Sobre el nombre, hay dos especulaciones: su nombre podría venir del latín speculator, que quiere decir observador, supervisor, por otra parte, un calificativo que se asignaba a los obispos; pero también podría tener su origen en la palabra latina species, en consonancia con las especies que se necesitan para su elaboración.
Yo me inclino por la segunda, pues justamente lo que más me ha llamado la atención de esta galleta es que es muy especiada. Para la receta me he inspirado en la incluida por Edd Kimber en el libro The boy who bakes, como ganador del programa de la BBC2 "Great British bake off".

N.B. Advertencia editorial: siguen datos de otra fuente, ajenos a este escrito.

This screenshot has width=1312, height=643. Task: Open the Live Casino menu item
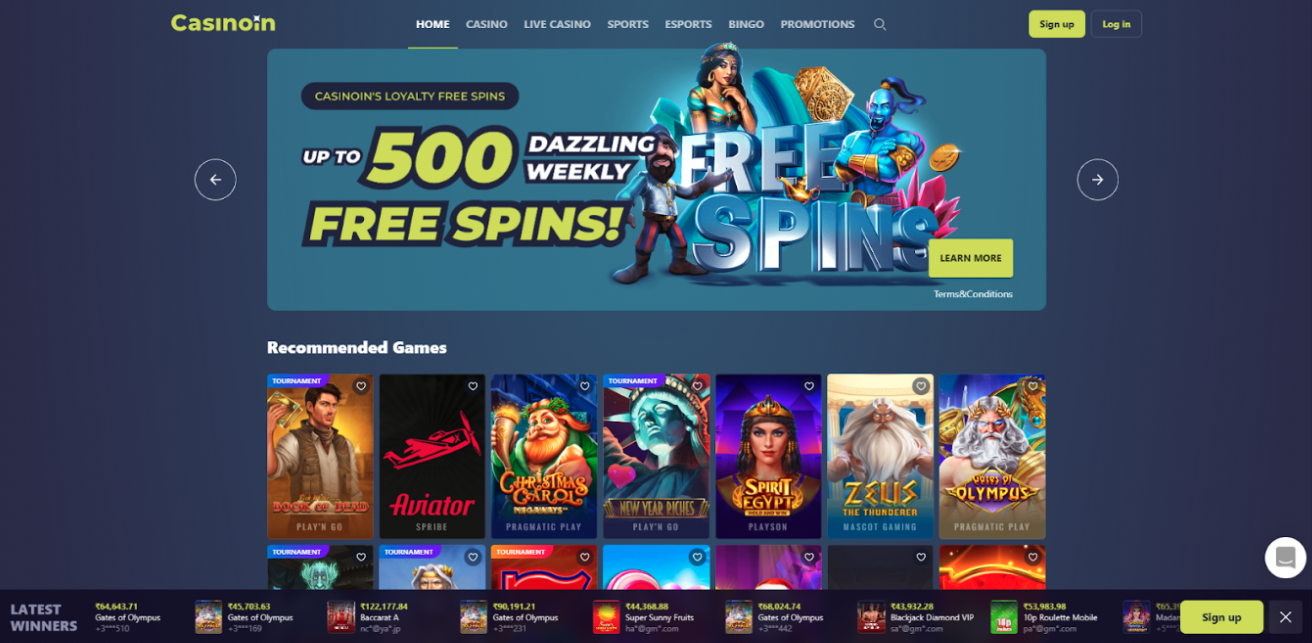[x=557, y=24]
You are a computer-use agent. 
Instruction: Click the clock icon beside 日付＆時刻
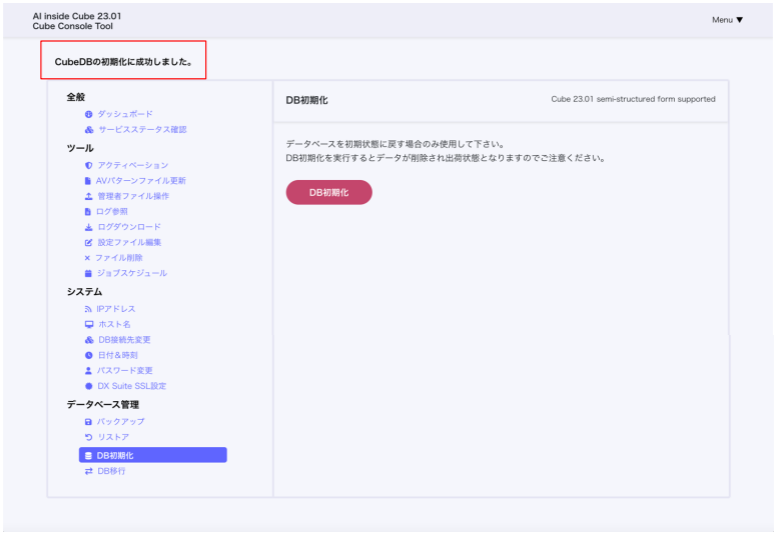coord(88,355)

Los ingredientes necesarios para estas galletas son:
- 425 grs de harina normal, y un poco más para espolvorear
- 1/4 cucharadita de sal
- 1/4 cucharadita de levadura química tipo Royal
- 4 cucharaditas de canela en polvo
- 2 cucharaditas de jengibre en polvo
- 1/2 cucharadita de clavo molido
- 1 cucharadita de nuez moscada recién rallada
- 200 grs de azúcar moreno
- 225 grs de mantequilla
- 1 huevo entero y 1 yema de otro
- 1/2 cucharadita de extracto de vainilla
- azúcar en polvo, para espolvorear
Forrar dos bandejas de horno con papel especial de horno.

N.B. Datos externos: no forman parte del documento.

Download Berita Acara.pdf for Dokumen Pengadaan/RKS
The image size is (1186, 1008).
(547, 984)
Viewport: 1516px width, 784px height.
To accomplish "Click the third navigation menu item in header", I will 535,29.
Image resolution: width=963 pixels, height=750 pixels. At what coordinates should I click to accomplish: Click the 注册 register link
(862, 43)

En un robot amasador -en este caso utilicé la Kitchen Aid, pero podéis utilizar una panificadora u otro robot, o las propias manos- mezcláis la harina, la levadura, la sal, las especias (canela, jenjibre, clavo molido y nues moscada molida) y el azúcar moreno.
Amasáis durante unos 5 minutos. Añadimos la mantequilla cortada en trozos pequeños y seguimos amasando otros 5 minutos o hasta obtener una textura parecida al pan rallado, tal como se ve en la foto inferior:
Incorporamos el huevo, la yema, la vainilla y continuamos amasando hasta que obtengamos una bola. Ver foto inferior:
Dividimos la masa en dos partes iguales y las envolvemos en papel film y refrigeramos en la nevera durante una hora.

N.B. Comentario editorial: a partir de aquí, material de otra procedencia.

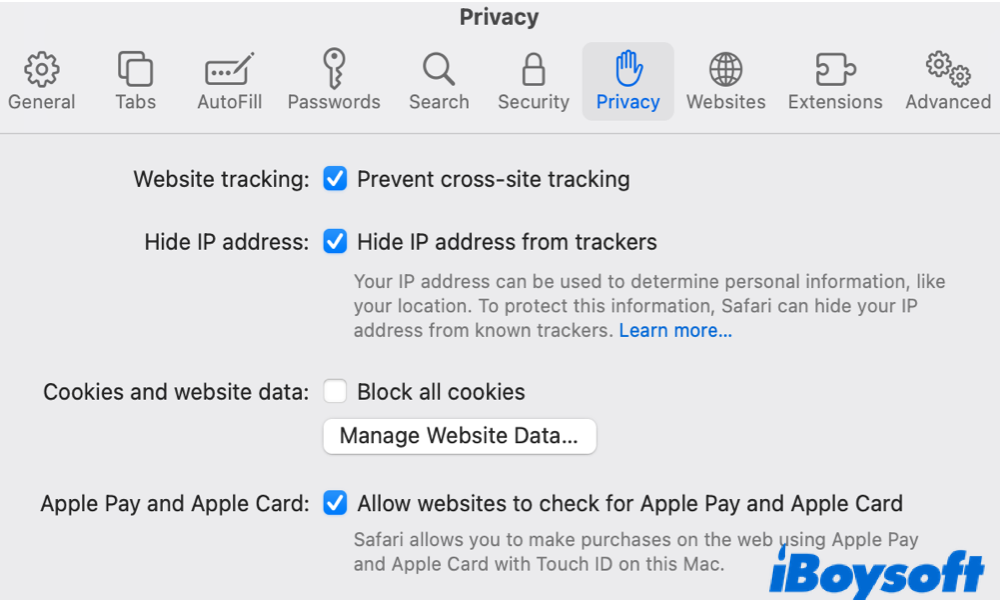Enable Block all cookies checkbox
Viewport: 1000px width, 600px height.
[x=335, y=392]
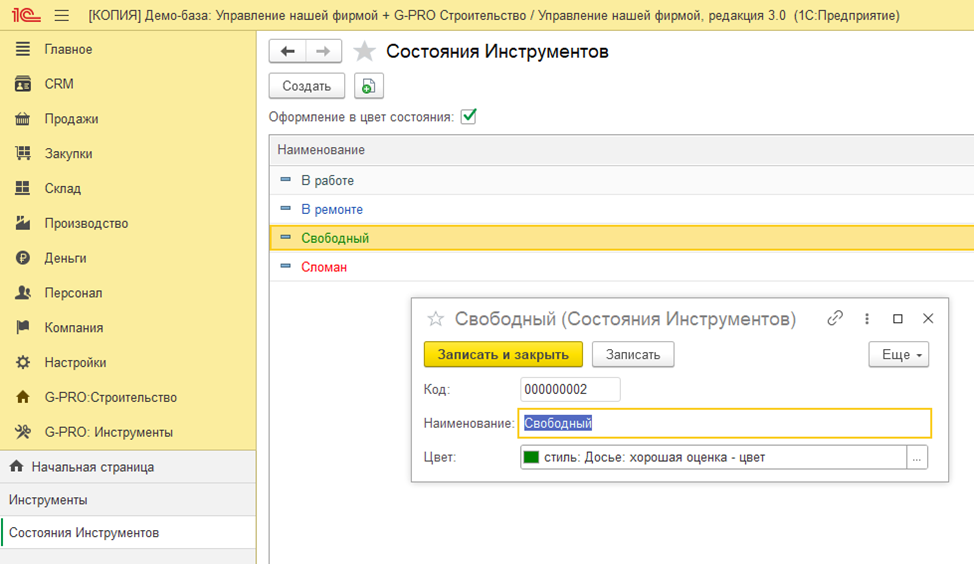
Task: Toggle Оформление в цвет состояния checkbox
Action: click(x=468, y=117)
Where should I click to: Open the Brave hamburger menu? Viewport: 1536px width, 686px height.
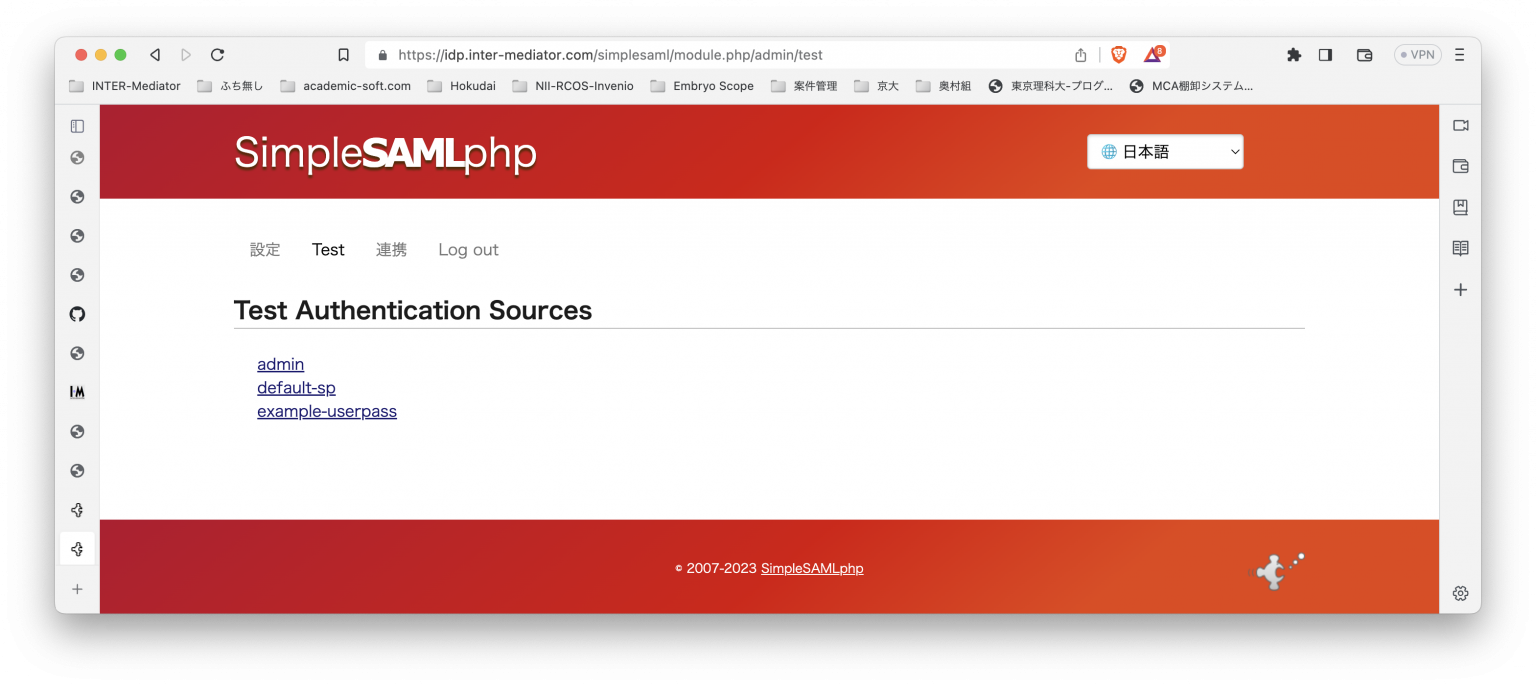pyautogui.click(x=1461, y=54)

Enharinamos ligeramente la mesa o la superficie de trabajo y con ayuda de un rodillo extendemos la masa hasta que tenga un espesor de unos 4 milímetros, más o menos. Alternativamente podéis hacer esta operación sobre papel de hornear y os resultará más fácil despegarlas. Con un cortador de la forma que prefiráis -yo utilicé un vaso de unos 7 centímetros de diámetro- cortáis las galletas y las colocáis en las bandejas forradas.
Enfriamos las bandejas en la nevera durante otros quince minutos.
Precalentamos el horno a 160-170º C. Antes de hornear, espolvoreamos con azúcar glasé las galletas.
Horneamos durante unos 13-15 minutos.